• **Aim of the task**
Set down, please, exactly the lines below that run from the line with "INFORMATII [button] (652, 1663)" to the line with "パター (59, 911)", both lines included.

*** Opening Materials provided ***

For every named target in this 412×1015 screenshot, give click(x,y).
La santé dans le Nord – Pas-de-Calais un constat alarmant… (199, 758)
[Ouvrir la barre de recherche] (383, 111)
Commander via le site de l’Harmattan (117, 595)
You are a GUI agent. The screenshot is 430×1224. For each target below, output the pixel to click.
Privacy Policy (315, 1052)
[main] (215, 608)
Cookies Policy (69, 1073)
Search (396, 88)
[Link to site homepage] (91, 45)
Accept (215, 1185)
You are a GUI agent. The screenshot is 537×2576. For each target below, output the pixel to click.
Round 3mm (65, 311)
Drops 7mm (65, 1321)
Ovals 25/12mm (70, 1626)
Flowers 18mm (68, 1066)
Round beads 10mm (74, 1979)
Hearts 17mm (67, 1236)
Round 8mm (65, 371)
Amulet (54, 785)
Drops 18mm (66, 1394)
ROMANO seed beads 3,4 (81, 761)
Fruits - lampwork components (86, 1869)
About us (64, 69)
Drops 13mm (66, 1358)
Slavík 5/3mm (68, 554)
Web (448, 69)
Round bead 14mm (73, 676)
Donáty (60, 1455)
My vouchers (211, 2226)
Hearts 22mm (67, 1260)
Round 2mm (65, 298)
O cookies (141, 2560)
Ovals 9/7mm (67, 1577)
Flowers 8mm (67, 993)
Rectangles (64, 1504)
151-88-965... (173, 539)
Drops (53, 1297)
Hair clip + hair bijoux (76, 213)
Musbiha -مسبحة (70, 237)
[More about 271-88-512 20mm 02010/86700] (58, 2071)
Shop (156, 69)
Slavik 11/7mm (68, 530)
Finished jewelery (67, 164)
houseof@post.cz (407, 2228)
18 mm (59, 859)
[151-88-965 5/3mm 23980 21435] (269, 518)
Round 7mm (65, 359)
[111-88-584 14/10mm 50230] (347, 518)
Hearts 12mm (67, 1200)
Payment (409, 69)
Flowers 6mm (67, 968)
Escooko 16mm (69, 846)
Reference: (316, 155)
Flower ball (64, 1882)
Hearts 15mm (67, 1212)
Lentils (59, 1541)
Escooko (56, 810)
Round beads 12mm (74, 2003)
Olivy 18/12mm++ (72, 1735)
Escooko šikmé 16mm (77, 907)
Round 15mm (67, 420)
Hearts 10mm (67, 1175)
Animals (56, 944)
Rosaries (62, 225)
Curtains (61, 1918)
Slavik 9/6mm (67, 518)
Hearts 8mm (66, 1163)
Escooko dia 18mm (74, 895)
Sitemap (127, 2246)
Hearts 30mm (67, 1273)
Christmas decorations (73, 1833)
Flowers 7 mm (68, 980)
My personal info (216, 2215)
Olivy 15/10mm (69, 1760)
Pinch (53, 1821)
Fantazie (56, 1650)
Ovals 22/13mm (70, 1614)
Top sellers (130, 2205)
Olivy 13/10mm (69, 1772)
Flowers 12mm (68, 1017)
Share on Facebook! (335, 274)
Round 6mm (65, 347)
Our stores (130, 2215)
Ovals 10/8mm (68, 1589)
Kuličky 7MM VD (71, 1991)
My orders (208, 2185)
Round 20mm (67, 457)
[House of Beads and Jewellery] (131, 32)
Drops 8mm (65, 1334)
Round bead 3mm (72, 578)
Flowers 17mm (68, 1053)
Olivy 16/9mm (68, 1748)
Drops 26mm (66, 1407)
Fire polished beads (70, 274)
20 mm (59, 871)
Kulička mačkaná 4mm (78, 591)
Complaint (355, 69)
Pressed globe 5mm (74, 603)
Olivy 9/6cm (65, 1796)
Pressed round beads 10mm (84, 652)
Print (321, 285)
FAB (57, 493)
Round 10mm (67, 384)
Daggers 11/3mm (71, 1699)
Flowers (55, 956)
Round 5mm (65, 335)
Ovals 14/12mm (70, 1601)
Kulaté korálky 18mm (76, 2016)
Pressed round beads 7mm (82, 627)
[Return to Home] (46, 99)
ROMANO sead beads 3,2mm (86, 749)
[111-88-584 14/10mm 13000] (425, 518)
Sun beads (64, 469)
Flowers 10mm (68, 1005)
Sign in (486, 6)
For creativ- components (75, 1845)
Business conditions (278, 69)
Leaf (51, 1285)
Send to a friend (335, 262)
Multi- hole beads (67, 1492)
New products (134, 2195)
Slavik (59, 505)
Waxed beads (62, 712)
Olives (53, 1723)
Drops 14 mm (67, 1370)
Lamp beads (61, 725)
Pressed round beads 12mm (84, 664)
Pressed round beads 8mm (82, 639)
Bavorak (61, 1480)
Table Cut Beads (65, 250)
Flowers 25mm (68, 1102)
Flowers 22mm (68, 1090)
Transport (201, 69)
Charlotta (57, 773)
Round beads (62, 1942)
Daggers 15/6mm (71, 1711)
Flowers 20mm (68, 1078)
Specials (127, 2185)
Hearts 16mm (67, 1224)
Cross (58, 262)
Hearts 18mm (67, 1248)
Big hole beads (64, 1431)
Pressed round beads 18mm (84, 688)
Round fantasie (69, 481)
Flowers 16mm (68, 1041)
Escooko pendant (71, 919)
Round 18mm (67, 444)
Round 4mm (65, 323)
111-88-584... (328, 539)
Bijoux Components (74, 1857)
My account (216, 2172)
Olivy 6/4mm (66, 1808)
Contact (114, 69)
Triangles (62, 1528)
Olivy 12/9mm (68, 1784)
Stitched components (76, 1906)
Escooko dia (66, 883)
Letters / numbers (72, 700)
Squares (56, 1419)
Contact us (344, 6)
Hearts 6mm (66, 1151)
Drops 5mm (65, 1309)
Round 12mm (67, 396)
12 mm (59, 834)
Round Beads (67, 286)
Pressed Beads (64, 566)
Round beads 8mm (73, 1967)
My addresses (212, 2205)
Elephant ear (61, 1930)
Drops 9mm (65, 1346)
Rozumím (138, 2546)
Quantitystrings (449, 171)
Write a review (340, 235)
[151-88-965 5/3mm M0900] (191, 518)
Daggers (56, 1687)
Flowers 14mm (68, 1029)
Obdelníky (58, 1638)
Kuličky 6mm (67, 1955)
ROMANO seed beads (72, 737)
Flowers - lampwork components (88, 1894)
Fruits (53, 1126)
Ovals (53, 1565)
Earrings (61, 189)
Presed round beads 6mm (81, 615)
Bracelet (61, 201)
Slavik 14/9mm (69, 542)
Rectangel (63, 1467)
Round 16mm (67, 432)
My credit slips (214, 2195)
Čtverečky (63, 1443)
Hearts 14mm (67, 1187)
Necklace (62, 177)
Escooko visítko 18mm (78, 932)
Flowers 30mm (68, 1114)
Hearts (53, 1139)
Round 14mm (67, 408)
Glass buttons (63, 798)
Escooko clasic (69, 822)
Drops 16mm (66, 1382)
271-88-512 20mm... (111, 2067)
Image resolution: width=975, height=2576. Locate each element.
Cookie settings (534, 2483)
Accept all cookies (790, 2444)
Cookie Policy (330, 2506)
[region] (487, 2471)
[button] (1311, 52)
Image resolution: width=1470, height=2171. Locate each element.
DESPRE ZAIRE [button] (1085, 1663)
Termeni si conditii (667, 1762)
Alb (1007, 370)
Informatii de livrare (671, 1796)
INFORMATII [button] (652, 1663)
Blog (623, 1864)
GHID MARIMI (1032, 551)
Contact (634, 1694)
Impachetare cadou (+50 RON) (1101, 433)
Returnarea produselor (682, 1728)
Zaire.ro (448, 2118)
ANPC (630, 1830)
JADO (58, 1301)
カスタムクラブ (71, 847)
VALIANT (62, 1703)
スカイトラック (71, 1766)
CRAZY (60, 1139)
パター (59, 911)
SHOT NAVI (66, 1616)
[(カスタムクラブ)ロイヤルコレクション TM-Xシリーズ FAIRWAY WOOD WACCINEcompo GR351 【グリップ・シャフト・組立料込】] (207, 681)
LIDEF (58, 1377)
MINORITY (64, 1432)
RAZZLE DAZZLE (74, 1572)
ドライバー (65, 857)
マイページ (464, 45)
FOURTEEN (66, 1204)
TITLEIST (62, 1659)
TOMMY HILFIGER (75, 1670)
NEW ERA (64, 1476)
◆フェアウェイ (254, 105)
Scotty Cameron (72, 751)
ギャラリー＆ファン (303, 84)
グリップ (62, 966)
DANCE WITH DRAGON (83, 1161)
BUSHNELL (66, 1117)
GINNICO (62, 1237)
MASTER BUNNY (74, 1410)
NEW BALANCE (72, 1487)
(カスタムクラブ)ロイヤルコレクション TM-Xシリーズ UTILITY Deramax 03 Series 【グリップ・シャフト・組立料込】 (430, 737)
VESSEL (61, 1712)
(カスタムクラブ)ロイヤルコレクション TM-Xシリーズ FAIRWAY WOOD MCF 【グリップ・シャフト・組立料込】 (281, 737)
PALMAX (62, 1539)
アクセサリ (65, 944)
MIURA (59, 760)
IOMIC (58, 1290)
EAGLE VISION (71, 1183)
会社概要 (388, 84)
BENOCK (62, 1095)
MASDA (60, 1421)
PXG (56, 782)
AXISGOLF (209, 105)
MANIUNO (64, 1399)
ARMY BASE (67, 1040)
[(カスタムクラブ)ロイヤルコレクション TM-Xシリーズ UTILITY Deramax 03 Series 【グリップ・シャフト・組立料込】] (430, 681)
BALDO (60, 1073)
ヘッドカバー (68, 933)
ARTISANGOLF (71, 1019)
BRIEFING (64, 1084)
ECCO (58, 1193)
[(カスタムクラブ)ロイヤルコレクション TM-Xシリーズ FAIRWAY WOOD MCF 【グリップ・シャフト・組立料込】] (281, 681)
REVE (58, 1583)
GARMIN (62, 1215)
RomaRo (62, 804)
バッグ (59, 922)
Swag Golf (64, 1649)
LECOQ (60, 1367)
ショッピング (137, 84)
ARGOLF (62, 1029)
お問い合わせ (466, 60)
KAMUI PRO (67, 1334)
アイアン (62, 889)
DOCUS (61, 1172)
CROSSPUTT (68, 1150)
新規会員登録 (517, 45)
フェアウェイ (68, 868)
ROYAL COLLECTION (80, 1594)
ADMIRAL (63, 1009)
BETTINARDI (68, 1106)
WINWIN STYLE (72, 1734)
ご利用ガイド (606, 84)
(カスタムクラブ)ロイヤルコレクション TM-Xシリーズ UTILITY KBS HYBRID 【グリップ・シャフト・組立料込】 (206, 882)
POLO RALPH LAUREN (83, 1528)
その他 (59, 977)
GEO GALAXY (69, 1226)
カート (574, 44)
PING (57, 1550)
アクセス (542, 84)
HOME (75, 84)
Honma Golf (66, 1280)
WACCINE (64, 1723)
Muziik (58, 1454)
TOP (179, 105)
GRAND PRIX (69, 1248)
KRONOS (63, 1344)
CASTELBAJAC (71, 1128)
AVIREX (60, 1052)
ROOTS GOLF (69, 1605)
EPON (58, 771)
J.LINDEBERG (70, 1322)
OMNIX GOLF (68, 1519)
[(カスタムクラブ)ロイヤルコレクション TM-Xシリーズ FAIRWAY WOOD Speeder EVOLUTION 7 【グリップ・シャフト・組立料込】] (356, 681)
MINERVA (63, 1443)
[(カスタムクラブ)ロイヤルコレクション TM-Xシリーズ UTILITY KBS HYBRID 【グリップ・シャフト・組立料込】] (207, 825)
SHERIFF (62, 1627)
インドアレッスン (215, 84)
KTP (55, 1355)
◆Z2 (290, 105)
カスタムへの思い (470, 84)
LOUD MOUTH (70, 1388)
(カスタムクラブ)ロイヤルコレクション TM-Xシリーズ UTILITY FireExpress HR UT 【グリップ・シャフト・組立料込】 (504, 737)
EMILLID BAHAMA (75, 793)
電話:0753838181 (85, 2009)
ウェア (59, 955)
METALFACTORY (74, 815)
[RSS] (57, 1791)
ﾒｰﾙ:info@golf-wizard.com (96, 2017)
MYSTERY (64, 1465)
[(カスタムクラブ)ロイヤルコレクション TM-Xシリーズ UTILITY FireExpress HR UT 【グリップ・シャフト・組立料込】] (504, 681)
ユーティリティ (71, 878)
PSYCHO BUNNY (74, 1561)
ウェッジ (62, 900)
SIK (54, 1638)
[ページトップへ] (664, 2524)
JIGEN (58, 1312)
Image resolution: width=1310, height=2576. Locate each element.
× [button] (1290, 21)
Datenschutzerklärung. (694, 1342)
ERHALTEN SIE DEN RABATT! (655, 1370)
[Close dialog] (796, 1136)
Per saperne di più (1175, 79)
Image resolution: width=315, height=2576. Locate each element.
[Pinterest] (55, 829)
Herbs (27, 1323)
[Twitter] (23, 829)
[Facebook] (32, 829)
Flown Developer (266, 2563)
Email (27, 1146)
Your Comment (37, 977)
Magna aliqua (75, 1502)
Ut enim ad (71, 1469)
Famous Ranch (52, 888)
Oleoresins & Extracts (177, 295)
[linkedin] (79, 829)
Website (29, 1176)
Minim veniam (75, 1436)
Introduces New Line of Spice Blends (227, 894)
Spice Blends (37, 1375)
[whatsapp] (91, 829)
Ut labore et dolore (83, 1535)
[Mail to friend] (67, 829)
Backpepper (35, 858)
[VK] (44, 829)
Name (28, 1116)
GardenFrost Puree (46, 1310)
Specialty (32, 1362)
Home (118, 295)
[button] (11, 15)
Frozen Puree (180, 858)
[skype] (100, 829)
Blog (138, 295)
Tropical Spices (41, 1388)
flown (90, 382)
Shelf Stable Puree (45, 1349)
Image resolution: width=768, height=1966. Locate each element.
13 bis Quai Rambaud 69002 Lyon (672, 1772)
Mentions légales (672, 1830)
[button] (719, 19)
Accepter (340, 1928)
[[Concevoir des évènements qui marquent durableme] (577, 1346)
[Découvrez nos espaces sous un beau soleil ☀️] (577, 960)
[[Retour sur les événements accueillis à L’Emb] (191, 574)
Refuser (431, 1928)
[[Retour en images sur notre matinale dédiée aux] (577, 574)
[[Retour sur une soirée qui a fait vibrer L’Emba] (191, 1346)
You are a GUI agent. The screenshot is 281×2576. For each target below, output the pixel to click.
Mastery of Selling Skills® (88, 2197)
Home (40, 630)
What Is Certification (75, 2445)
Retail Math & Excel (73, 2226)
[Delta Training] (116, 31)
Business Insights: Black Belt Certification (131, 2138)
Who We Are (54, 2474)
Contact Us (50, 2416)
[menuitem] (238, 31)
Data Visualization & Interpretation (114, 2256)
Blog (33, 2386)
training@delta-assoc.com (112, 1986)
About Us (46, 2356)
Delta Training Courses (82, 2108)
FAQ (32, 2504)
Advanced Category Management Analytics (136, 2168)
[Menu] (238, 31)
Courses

*** Closing Materials provided ***

• **The answer**
INFORMATII [button] (652, 1663)
Blog (623, 1864)
GHID MARIMI (1032, 551)
Contact (634, 1694)
Impachetare cadou (+50 RON) (1101, 433)
Returnarea produselor (682, 1728)
Zaire.ro (448, 2118)
ANPC (630, 1830)
JADO (58, 1301)
カスタムクラブ (71, 847)
VALIANT (62, 1703)
スカイトラック (71, 1766)
CRAZY (60, 1139)
パター (59, 911)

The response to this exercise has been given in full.